反対理由5. 医学部の新設は、病院勤務医師約200名を医学部教員に振り替える必要があり、病院勤務医師が引き抜かれる可能性が増し、さらなる医師不足を招く可能性がある
- 医学部教員は全国から広く募集予定です。それは文部科学省が公表している医学部新設の要件にも記載されています。
- 医師は「西高東低」といわれており、西日本に多く配置されています。それは歴史的に国立大学が西日本に重点的に配分されてきたという事実から発生している事象です。例えば京都府には、京都大学と京都府立医大があり、人口あたりの医師数は、いわき市の約2倍です。
- 全国の医学部大学院には論文の準備のため、臨床を行わずに基礎研究を行っている研究医が多数所属しています。彼らを新設医大の教員に招聘する場合においては、病院勤務医師が引き抜かれることはありません。
- 全国医学部の医局には、退官直前のベテラン教授や、上がつかえて教授ポストや准教授ポストが与えられない若手研究者がたくさんいると聞きます。彼らの新任ポストとして、今までにない開かれた大学の教授ポストがあれば、これに応募する研究者は少なからずいると考えます。

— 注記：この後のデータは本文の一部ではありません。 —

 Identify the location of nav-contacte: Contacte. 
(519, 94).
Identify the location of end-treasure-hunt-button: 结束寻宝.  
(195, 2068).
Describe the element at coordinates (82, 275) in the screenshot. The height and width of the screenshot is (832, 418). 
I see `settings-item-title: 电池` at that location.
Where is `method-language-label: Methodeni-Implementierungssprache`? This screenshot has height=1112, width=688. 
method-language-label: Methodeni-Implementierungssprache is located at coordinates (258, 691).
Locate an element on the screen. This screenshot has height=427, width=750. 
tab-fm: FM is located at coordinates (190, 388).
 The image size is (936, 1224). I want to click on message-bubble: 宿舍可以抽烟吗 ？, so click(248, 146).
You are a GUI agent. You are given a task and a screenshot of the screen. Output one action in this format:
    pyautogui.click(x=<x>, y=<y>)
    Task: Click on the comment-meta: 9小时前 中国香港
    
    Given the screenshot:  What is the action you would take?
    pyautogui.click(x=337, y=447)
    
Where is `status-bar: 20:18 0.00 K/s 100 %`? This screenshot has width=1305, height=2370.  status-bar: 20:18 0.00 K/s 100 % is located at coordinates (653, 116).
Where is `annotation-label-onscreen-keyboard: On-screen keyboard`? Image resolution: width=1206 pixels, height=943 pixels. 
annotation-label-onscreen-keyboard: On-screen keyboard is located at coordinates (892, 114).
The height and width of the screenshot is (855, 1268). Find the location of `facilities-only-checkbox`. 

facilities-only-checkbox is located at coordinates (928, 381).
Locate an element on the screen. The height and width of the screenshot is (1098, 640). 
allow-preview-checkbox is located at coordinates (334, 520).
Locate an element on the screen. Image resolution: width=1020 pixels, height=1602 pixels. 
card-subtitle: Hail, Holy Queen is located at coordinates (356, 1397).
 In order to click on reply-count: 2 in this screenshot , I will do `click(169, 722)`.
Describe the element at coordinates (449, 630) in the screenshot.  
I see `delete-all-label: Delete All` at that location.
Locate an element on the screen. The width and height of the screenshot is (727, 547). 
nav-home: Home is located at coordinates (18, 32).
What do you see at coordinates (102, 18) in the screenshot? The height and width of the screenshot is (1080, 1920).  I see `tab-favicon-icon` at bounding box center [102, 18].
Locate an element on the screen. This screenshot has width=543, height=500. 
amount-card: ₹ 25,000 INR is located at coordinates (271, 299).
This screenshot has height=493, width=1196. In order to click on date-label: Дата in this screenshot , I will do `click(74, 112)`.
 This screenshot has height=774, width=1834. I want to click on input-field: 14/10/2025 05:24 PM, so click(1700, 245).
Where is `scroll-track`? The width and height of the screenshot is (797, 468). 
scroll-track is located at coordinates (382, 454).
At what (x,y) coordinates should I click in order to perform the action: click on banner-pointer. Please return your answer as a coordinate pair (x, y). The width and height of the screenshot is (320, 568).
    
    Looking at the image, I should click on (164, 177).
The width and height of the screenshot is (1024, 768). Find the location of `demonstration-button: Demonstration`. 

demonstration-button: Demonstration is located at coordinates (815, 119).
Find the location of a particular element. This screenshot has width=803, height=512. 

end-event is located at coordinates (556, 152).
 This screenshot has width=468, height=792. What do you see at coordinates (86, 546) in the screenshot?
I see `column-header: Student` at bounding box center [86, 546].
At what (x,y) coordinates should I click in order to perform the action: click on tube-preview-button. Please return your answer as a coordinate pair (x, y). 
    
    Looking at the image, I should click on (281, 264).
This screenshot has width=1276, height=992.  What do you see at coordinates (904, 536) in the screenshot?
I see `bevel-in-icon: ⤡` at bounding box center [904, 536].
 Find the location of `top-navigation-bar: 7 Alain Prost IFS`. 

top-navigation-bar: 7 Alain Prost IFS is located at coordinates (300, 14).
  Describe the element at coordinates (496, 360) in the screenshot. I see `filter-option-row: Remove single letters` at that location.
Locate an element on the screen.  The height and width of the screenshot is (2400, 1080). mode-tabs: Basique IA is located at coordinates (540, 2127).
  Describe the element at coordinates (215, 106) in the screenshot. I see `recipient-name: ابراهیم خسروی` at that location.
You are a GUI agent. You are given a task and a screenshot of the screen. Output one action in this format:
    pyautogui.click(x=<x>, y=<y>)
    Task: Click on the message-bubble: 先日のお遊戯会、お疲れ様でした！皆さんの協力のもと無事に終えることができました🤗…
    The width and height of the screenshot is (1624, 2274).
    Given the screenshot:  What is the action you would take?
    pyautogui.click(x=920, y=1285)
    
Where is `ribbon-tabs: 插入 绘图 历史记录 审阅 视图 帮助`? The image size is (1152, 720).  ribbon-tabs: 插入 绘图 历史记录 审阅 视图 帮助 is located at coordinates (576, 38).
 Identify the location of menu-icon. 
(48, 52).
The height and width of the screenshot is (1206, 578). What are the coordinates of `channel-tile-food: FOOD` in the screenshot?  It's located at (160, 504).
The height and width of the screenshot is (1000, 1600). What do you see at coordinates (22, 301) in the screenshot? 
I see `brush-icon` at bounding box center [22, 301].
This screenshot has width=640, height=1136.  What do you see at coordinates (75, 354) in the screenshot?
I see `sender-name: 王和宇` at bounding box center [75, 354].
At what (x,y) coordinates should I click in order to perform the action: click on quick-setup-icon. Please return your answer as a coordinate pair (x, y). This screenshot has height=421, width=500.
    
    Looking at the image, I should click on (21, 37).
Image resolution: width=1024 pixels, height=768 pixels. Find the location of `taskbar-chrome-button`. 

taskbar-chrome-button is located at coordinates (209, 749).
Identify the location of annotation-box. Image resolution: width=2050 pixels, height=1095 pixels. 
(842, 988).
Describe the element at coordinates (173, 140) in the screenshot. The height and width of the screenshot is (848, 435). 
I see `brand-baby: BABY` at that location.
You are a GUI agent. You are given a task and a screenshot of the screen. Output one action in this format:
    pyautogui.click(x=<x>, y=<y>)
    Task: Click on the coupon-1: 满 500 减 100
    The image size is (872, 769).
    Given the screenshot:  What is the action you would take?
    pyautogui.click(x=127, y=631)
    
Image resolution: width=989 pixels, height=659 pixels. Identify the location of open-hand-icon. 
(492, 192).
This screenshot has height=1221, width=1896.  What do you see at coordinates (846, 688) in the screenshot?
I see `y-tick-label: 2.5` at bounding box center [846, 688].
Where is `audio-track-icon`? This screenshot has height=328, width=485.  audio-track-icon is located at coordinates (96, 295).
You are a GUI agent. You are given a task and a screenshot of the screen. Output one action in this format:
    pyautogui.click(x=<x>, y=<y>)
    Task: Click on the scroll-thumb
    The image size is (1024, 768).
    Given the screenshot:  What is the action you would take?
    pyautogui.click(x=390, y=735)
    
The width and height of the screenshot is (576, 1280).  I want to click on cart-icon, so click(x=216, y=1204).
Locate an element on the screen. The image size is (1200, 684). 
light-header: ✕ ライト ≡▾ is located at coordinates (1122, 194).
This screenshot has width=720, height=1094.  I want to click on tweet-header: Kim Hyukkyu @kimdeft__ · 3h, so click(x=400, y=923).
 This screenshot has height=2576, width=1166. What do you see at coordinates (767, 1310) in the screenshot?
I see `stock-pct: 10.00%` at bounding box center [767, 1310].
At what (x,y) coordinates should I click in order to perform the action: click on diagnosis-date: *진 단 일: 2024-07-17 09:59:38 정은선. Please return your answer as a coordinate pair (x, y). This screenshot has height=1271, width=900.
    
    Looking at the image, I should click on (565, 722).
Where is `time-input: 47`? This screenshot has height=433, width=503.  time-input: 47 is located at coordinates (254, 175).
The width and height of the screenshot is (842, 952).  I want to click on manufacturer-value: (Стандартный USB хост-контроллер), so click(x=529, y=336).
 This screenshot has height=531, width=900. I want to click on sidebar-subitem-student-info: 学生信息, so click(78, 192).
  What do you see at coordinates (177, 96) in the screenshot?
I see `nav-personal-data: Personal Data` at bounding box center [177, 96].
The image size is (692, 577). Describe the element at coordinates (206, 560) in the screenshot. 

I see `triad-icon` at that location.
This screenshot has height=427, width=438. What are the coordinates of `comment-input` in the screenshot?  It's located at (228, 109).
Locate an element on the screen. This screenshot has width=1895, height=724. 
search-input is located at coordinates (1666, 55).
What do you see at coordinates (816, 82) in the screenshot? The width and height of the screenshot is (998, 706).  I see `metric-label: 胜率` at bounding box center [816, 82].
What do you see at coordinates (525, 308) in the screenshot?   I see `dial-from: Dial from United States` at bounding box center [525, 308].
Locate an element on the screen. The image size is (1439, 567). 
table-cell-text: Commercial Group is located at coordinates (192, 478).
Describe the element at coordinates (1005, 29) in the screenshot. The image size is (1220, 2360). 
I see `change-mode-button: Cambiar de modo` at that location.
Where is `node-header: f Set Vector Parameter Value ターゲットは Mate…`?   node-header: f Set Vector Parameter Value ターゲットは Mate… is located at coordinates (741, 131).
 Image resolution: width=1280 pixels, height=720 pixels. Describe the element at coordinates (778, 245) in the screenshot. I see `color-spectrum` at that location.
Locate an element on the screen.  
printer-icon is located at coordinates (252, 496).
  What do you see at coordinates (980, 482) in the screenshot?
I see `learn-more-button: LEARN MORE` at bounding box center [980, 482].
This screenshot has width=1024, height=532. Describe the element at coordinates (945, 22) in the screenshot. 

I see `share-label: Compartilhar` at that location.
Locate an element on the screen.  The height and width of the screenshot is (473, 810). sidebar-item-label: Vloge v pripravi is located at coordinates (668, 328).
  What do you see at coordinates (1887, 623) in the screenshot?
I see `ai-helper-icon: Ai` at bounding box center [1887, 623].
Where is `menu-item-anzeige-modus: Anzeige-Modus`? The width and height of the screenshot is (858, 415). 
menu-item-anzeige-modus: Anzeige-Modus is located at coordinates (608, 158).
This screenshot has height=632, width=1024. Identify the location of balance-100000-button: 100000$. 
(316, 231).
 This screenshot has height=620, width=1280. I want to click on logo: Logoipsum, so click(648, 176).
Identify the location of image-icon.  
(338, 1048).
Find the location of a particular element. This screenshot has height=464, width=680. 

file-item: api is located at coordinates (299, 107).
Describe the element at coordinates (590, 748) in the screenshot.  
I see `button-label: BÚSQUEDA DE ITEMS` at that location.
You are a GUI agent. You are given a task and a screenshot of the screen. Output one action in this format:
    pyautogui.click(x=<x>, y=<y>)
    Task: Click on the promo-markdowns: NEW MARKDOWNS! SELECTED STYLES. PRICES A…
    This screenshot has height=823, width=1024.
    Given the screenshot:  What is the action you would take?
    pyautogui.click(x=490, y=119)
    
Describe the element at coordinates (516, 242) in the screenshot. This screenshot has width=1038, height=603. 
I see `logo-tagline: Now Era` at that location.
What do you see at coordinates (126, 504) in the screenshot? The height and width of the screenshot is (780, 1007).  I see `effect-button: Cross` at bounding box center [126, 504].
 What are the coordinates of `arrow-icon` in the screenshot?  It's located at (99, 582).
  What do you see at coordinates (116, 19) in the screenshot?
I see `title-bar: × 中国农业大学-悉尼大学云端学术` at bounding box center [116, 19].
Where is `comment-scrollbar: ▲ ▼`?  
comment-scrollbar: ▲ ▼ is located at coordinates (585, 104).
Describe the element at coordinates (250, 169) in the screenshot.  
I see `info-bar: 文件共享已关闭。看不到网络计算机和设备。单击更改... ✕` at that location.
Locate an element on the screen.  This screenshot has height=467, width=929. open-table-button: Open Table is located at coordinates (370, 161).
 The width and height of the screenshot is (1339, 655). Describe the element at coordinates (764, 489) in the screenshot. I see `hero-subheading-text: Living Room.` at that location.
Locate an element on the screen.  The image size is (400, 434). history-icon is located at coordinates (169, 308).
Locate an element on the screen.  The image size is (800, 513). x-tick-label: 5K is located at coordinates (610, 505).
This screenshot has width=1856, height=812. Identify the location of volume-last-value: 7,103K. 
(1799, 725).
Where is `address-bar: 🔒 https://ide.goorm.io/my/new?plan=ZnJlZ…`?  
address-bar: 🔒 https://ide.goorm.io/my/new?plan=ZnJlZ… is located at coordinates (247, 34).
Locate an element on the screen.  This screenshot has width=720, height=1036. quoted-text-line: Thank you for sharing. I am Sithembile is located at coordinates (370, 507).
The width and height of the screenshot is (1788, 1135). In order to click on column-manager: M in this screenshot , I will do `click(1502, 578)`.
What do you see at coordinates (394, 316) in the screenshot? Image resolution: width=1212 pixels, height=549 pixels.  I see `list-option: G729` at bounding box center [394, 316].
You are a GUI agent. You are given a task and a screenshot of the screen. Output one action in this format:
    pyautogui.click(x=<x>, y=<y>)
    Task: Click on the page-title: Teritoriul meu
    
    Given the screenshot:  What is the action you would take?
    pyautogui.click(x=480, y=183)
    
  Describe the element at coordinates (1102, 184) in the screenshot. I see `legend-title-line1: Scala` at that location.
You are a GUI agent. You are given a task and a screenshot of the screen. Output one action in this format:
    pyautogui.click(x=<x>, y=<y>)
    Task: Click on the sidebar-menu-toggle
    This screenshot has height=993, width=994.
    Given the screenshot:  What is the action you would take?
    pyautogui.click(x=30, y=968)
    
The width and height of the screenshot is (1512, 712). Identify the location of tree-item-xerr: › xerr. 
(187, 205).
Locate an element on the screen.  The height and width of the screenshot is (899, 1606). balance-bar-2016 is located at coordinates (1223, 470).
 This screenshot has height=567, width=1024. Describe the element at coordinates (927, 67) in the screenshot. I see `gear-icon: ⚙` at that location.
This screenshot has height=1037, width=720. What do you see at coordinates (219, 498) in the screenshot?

- 一般的に医大の教員となるには、博士号取得や、論文を書き大学院を修了している医師になります。いわき市の臨床医の多くがその要件を満たしているわけではなく、その場合教員候補となりえません。
反対理由6. 医学部の新設には病床数600床以上の付属病院の設置が必要とされ、本市で該当するのは共立病院だけであり、共立病院が付属病院となる可能性がある
- 新設医大において、共立病院とは別に新設の付属病院を建設することが考えられ、市民が受ける医療サービスの量の向上が期待できます。その場合、共立病院は付属病院とはなりません。
- 私立病院の目的は市民の医療向上であり、運営主体がどこであるかどうかは、副次的な論点です。
反対理由7. 市当局においても、誘致活動は地域医療の崩壊を招きかねないので反対である
- 市当局の医療政策において、過去10年間で市内の医師数が100名近く流出させてしまっています。市当局の立場と、市民の総意は異なっていると考えます。請願は議会に対して提出したものであり、市民を代表する議会の意思が市当局の意向に左右されることは、議員の独立性を自ら放棄したとみなしかねません。